Aim - Repeat the material below word for word, leaving out the pictures.

:: Excerpted records

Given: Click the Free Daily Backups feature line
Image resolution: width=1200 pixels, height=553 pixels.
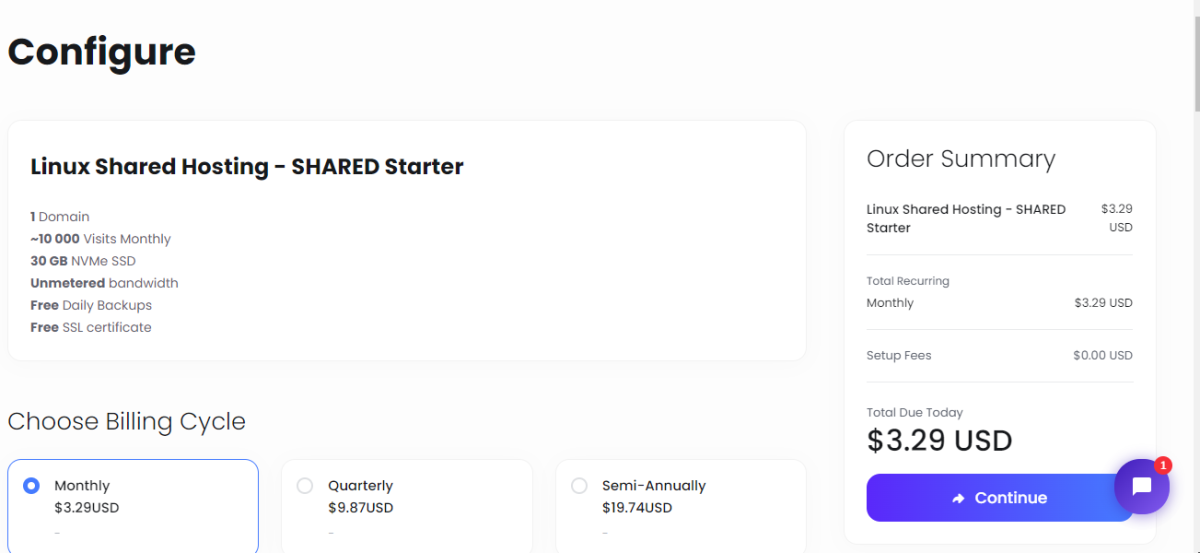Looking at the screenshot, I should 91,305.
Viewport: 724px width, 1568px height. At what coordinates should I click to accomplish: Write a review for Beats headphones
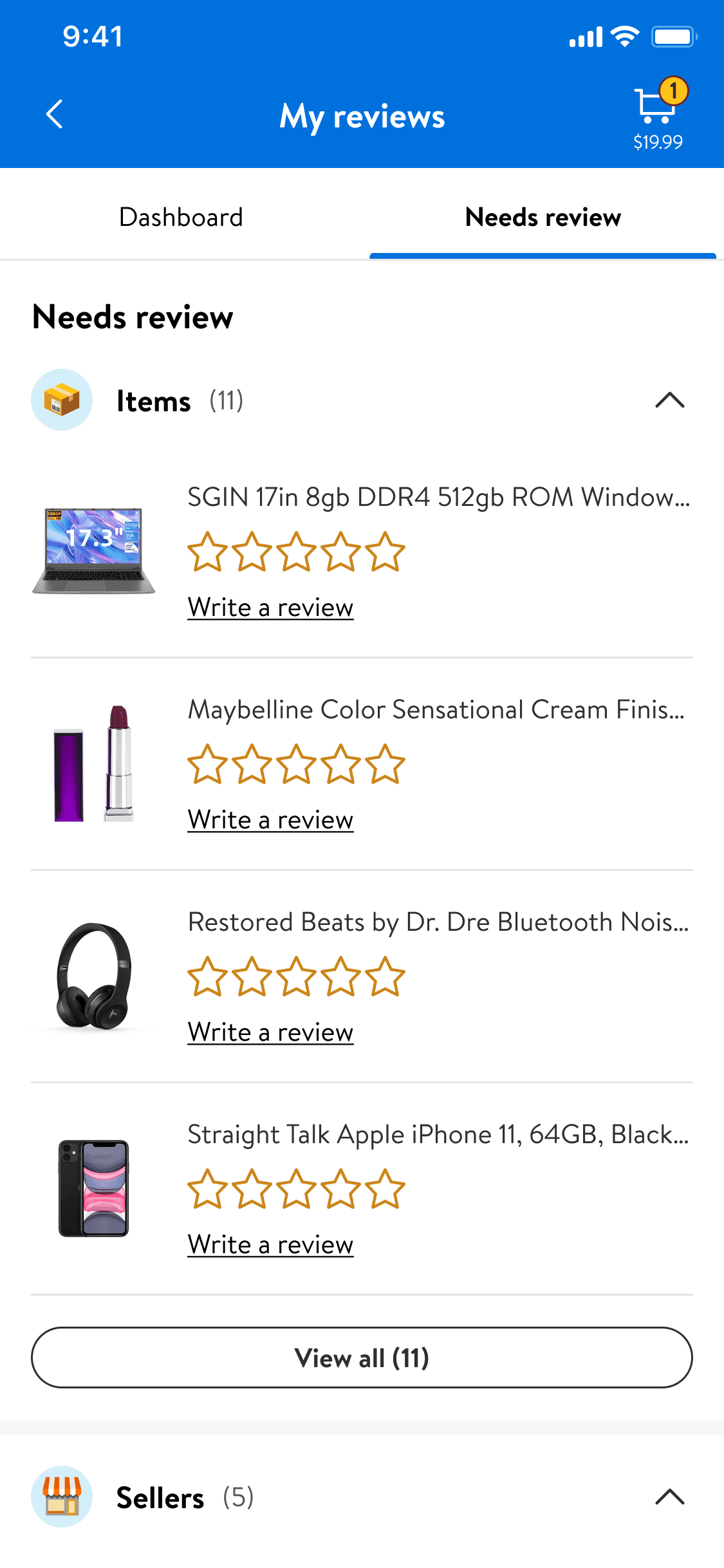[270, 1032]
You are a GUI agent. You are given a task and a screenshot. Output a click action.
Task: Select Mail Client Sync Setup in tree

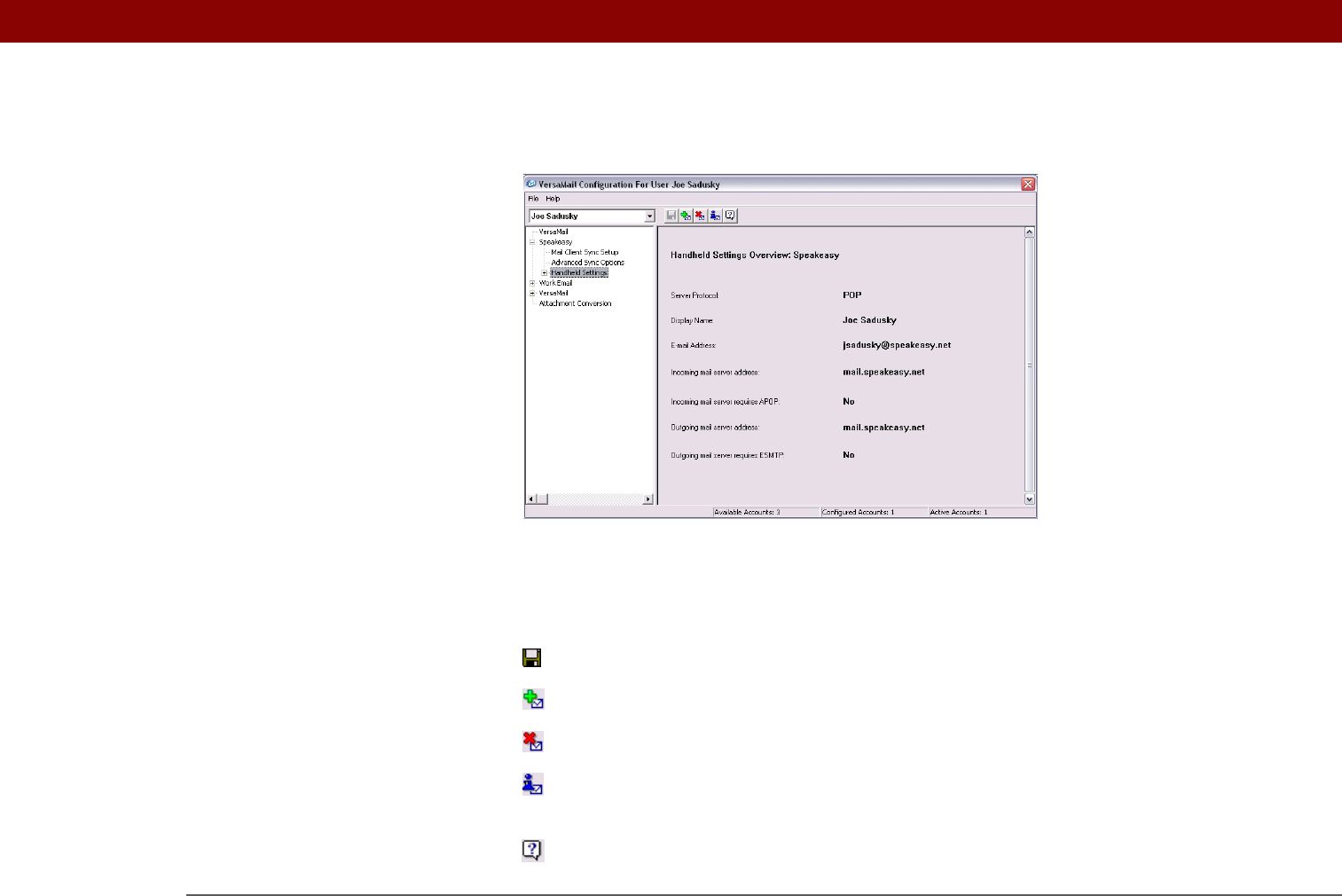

::::

Full solution -
Given: Click the Free Daily Backups feature line
Image resolution: width=1200 pixels, height=553 pixels.
Looking at the screenshot, I should 91,305.
Viewport: 724px width, 1568px height. At what coordinates should I click to accomplish: Write a review for Beats headphones
[270, 1032]
You are a GUI agent. You are given a task and a screenshot. Output a click action.
Task: Select Mail Client Sync Setup in tree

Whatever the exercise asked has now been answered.